Questions ::
A. Decide whether each statement agrees with the road-trip passage, and answer yes or no for each, quoting the words of the passage that decide it.
(i) Napanee had the cheapest gas along the whole route.
(ii) The writer phoned Lynn while passing the Sharbot Lake sign.
(iii) The writer counted five of the Thousand Islands.
B. According to the road-trip passage, which band also played the homecoming gig at Queens?
C. List every place the road-trip passage names as part of Prison Alley.

The Big Apple at Colborne. Over 2 million pies sold. Through Trenton I whistled a few bars of In the Mood, passing by Glenn Miller Rd. and thought about the one gig I played at CFB Trenton. Belleville and the Bay of Quinte, other gigs, and Al Purdy mooning around. On to Napanee, home of a doe-eyed waitress I once knew who worked, in fact, at that same Bavarian restaurant. During that same Trenton trip, we actually did the Highway 2 Kingston Road scenic version. I always loved that Kingston Road in Toronto was in fact the road to Kingston. “Here,” you could say, “Get on this road, follow it all the way and you’ll end up in what might have been the capital of Canada.”
And we’re getting there. Stop for gas in Napanee, the cheapest along the entire route. A nod to Prince Edward County, the occasional view of Lake Ontario. See the sign for Sharbot Lake where my buddhabuddy Lynn now lives in rustic simplicity and relative solitude. I would have phoned her but discovered I neglected to load her number into the cell phone. By the map, it looks like a hell of drive north from the 401, but I’m sure she’s said it’s only about an hour.
And Kingston. Raise a glass to Sir John A. More gigs here. In particular one we played at Queens for homecoming, along with a band called Phil ‘n’ the Blanks, who, as of a couple years ago, were still gigging. We all got very drunk along with purple and yellow face-painted froshes, and went to a greasy pizza joint in downtown Kingston where the keyboard player from the other band demonstrated that he could touch his Adam’s Apple with his tongue. Ahh, those were the days.
Let us not forget that this is also Prison Alley, from Warkworth up there in Campbellford, to Collins Bay to Kingston (where I got yelled at for taking pictures of that musty old pile of bricks and broken hearts) to Joyceville.
Cruising out of Kingston I pondered the sight of the old City Hall and its farmers’ market in the back yard. Lunchbucket used to have one of those. Now, it’s Your Farmers’ Market, if you please. Anyway…the highway reminds us that we live in a land of granite and pines. Explosives. Whether you’re blowing the gates to the Kingston Pen or the Gateway to the East.
Here comes Gananoque and the Thousand Islands. I counted five of them.

Records ::
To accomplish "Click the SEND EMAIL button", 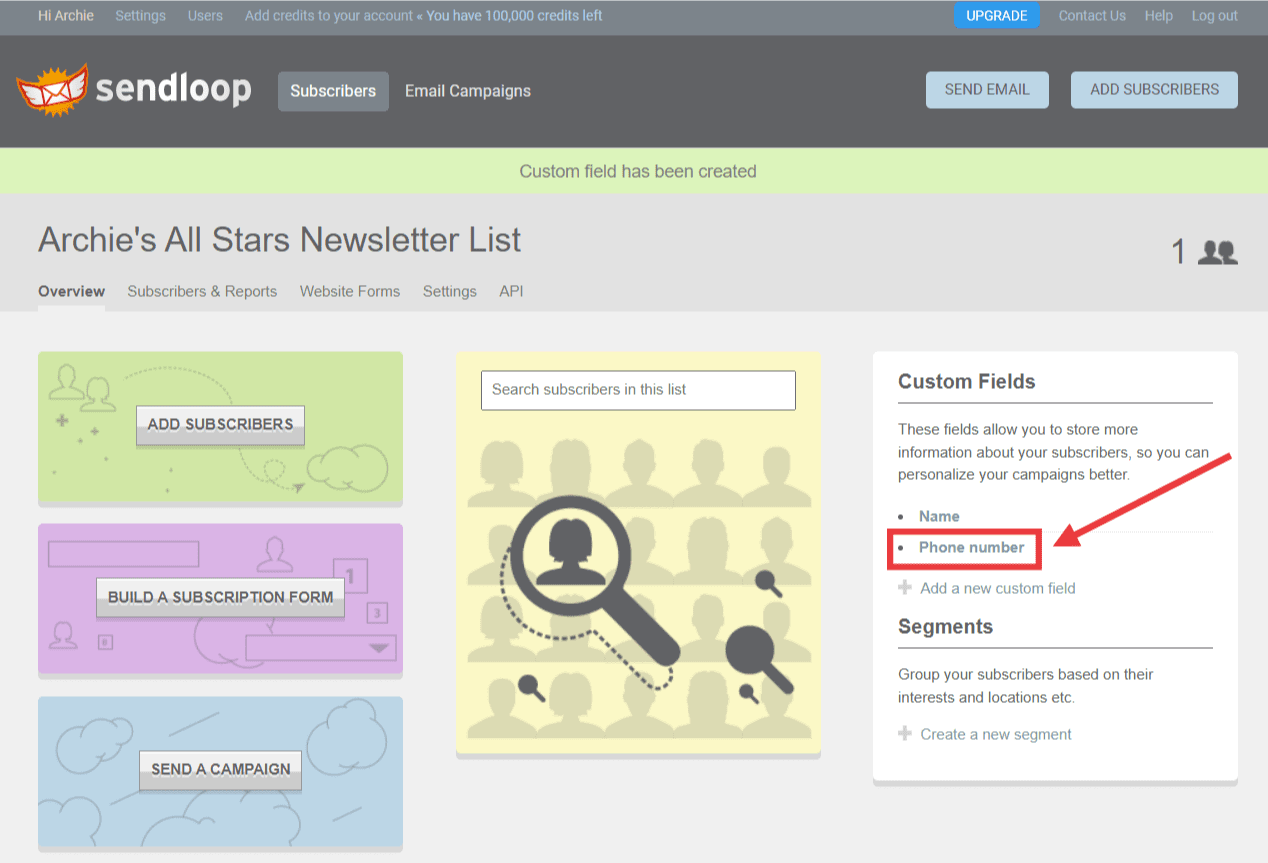I will [986, 89].
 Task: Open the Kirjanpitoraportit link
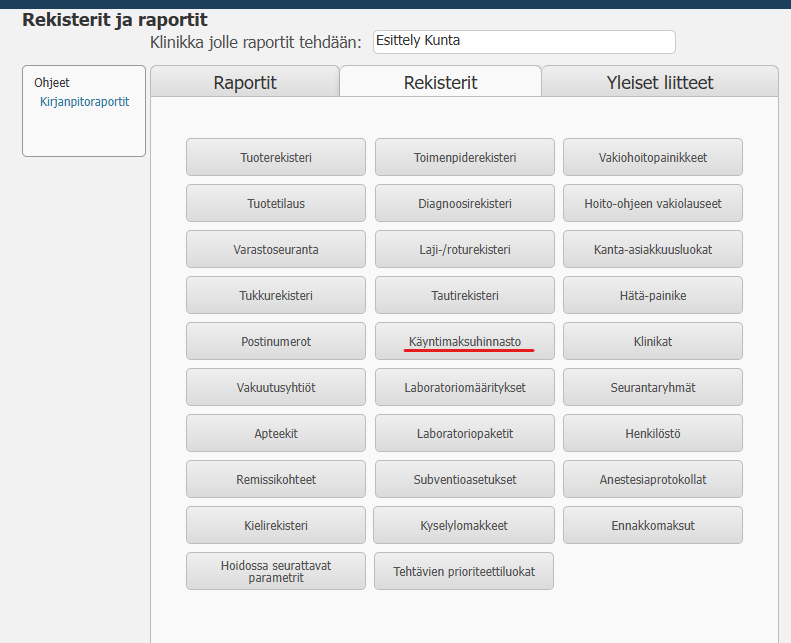[84, 102]
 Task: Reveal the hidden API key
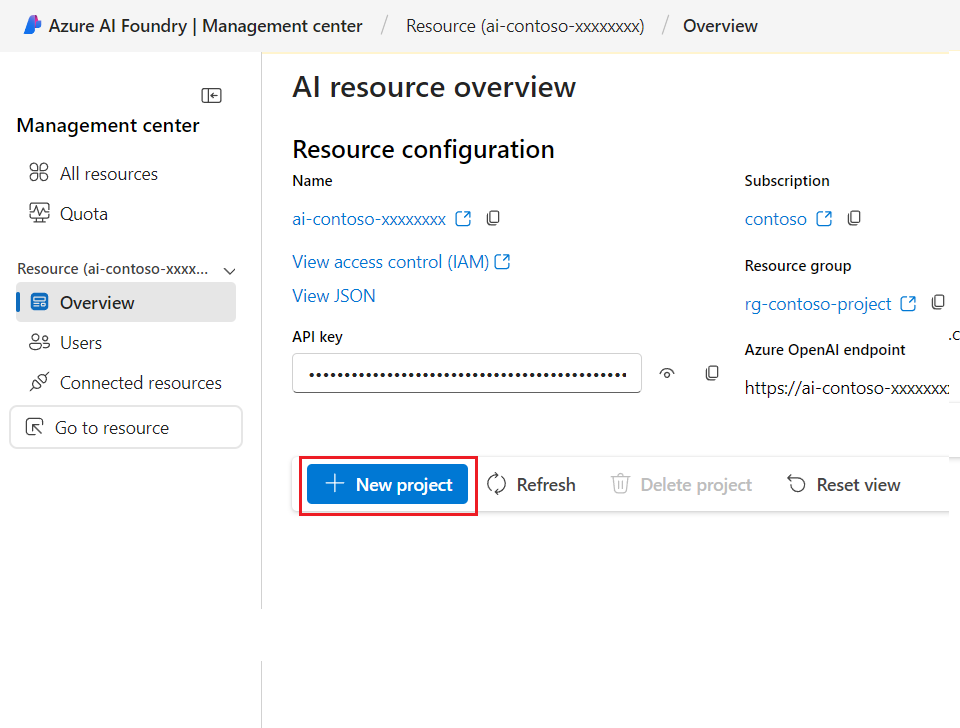[666, 372]
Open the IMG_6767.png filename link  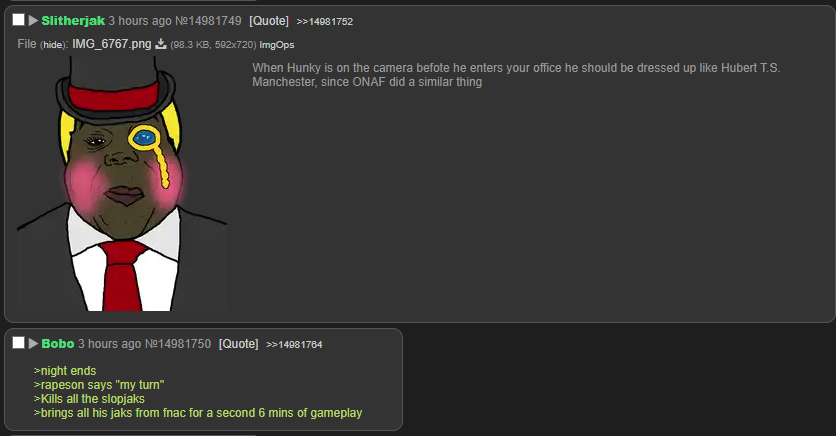[x=111, y=44]
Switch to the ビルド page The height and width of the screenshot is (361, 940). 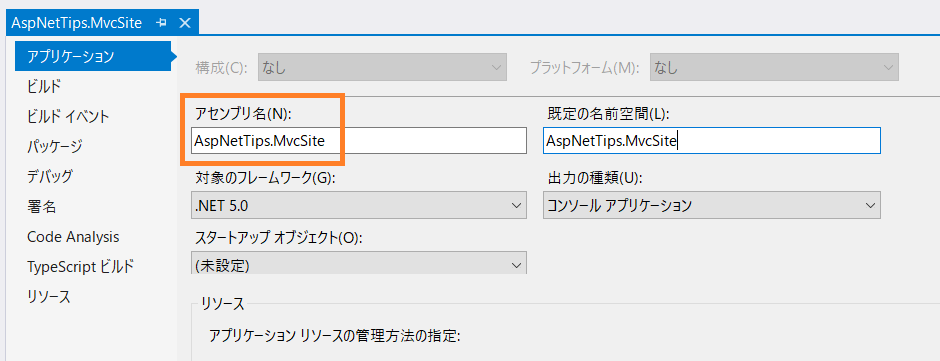pos(44,86)
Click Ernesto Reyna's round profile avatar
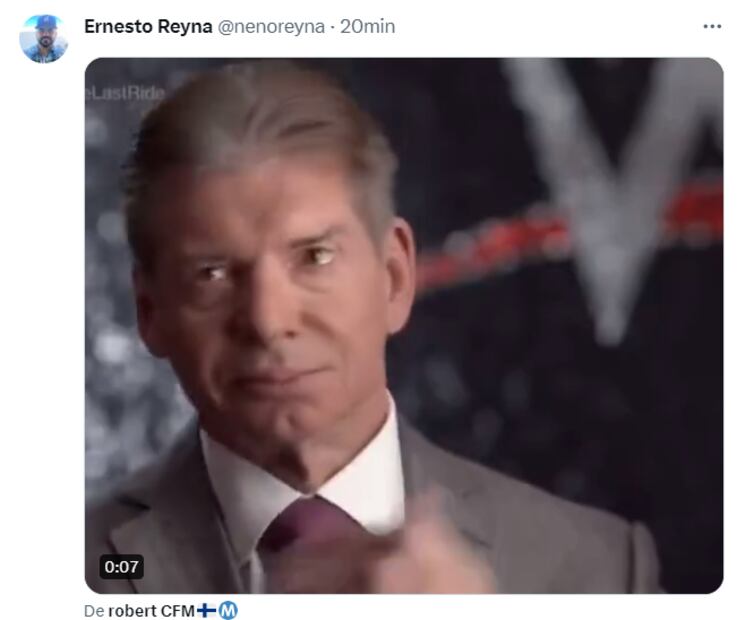 coord(43,39)
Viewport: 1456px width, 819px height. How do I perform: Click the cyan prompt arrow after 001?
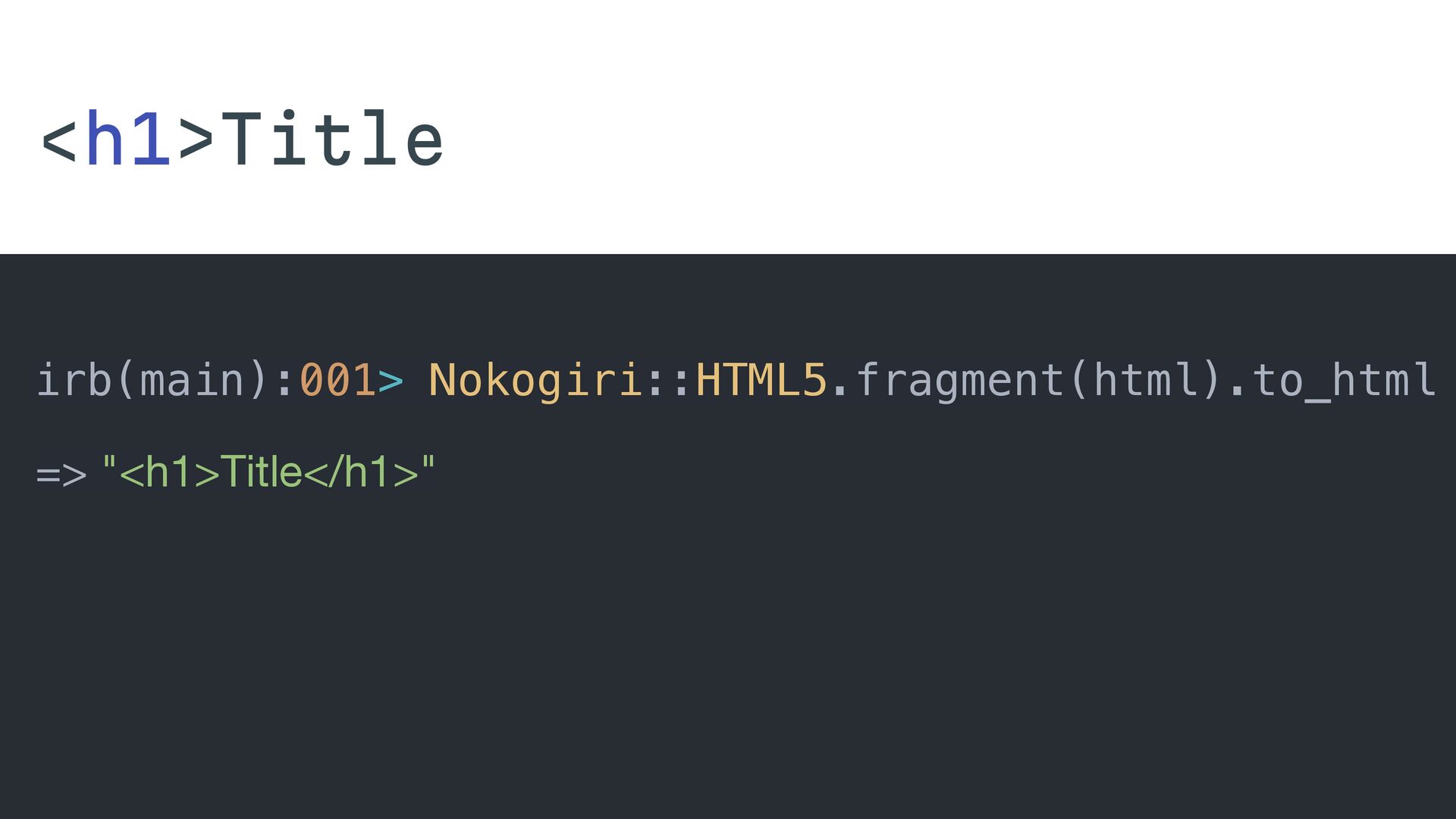(391, 381)
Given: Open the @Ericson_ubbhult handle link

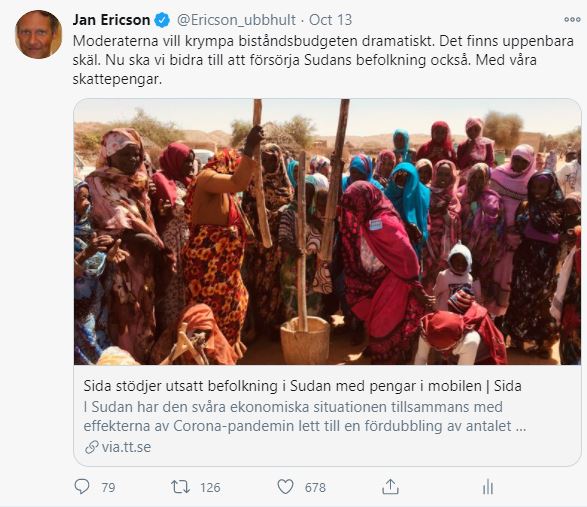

Answers in order ::
A.
(i) Yes: "Stop for gas in Napanee, the cheapest along the entire route."
(ii) No: "I would have phoned her but discovered I neglected to load her number into the cell phone."
(iii) Yes: "I counted five of them."

B. Phil ‘n’ the Blanks.

C. Warkworth (up in Campbellford), Collins Bay, Kingston, Joyceville.